The authors of this paper consider that the provision of the national reference sample for comparison is an important aspect of this audit instrument. This benchmark is central to informing the need for practice development. Without an NRS to refer to, a practice could be forgiven for believing that a score of 78% of patients perceiving that the standard of cleanliness and hygiene in the practice is 'ideal' indicates a good performance. However, when appraised that the NRS on this issue is 94% the practice might well consider how this perception can be improved significantly. It will become apparent from viewing Figure 5 and the discussion below that any score below 91% for this question is of statistical significance with a large enough sample.

It may be considered important to remember, however, when comparing patient perceptions of different practices, that we are not comparing the same group of patients' perceptions in all of the practices (in the manner that 'secret shoppers' in the commercial world may compare services by visiting several different outlets). Each practice is being appraised by its own group of patients. They may have been 'calibrated' only by experiencing one practice. Nevertheless, honest perception is reality for those patients. Perceptions may not always be truly 'fair', and patients almost certainly have differing expectations. Ultimately the relevant 'performance' for a practice is the extent to which they meet the expectations of their patients. The authors would therefore suggest that these comparative results for practices are relevant.
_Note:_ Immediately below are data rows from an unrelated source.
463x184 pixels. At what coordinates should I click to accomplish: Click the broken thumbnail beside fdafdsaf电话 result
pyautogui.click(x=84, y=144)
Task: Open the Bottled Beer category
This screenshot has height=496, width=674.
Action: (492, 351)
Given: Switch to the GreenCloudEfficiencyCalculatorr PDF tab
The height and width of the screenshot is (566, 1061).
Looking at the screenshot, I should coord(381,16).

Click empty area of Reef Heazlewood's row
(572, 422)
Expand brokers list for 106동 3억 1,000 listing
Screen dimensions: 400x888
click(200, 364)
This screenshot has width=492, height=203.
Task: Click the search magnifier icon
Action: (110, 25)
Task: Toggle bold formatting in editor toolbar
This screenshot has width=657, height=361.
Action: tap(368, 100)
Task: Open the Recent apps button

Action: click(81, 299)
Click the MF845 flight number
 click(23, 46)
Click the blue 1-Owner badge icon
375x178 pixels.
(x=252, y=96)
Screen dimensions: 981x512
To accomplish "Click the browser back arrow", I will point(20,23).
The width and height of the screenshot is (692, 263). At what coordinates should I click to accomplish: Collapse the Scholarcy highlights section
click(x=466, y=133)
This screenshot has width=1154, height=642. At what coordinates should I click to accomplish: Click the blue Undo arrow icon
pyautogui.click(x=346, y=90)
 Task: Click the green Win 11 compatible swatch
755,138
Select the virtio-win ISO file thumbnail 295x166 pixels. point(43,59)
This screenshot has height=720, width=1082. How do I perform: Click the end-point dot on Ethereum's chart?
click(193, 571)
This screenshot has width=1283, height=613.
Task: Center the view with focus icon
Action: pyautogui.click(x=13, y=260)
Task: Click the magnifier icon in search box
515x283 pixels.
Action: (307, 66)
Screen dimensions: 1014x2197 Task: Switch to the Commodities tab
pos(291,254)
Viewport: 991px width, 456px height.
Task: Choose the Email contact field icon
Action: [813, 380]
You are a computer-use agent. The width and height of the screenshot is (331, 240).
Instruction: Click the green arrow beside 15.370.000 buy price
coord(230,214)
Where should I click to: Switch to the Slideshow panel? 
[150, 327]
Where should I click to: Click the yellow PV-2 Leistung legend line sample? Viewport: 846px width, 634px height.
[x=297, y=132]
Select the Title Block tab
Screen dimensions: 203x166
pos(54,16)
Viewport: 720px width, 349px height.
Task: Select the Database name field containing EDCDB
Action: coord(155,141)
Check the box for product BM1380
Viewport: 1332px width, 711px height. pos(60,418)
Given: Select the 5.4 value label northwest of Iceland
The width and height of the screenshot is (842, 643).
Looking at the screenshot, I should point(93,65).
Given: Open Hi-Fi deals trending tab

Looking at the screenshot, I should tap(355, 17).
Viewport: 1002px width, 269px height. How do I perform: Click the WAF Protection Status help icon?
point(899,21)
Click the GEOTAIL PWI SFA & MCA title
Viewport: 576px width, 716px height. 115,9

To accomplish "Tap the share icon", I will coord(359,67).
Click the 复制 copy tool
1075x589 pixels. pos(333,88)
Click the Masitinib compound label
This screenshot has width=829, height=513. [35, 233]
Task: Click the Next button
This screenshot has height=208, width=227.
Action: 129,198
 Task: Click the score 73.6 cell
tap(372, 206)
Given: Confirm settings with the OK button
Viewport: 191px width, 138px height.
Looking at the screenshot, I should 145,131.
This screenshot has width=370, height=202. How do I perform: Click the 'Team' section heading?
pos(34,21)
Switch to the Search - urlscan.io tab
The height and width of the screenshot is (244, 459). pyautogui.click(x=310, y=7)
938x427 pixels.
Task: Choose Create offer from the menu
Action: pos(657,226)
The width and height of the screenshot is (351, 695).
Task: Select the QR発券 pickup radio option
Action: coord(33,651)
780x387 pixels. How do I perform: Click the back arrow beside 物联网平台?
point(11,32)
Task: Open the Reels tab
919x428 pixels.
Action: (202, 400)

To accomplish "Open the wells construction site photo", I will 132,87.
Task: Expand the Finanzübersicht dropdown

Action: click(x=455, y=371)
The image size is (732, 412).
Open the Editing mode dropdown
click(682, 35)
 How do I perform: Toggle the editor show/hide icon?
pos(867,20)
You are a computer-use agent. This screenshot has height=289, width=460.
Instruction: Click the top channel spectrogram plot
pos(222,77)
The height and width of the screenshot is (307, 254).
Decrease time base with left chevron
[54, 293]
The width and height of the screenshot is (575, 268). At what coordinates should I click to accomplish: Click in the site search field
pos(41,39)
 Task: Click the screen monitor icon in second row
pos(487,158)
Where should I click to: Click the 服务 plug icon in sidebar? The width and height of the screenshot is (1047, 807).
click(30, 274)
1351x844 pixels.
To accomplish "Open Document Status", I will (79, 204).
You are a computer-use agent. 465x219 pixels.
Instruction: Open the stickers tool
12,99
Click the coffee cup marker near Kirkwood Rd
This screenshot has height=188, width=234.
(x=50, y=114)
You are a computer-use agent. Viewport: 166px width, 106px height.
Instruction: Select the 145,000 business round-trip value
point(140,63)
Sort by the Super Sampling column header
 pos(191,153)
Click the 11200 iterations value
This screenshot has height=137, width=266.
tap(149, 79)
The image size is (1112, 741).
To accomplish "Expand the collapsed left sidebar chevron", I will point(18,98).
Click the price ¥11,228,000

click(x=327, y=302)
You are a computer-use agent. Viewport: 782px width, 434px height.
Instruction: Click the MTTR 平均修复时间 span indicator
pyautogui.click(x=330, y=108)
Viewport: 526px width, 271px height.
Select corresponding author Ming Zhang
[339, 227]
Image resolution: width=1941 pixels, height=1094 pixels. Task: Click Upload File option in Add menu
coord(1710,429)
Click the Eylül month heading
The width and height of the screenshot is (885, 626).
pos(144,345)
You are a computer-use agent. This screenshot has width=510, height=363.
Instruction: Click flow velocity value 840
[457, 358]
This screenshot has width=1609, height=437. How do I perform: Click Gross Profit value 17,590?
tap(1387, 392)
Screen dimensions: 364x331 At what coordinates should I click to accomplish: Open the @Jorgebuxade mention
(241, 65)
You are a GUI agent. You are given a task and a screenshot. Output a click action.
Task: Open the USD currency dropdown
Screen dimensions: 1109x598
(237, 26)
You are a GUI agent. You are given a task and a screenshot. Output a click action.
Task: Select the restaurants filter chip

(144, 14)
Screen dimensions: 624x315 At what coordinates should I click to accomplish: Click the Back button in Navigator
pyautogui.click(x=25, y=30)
Figure 3 demonstrates the differences between the highest and lowest percentage of 'ideal' grades achieved across all ten questions for all of the practices receiving more than 50 responses. The instrument under investigation appears to be measuring notable differences in perceived performance between the different issues and between different practices. Typically for a question there is a difference of around 35% between the highest and lowest scores. It will be apparent from Figure 5 that this is statistically significant.

The results presented in Figure 5 indicates when a score, based on the average number of responses (n = 121), would be statistically significantly below the NRS. Statistical analysis therefore reveals that for an average number of responses (121) 95% confidence can be expressed at values of between 4 and 9% below the NRS depending on the question. It has been decided that, from September 2011, reports to dental practices will contain a table highlighting any result which is statistically significantly higher or lower than the NRS.

Conclusions

In keeping with international experience of dental patient feedback, this audit suggests high levels of patient satisfaction with their dental service. Nevertheless, by focusing results on the proportion of highest grades received, this instrument is capable of indicating when perceived performance falls significantly below the average. It can therefore inform practice development.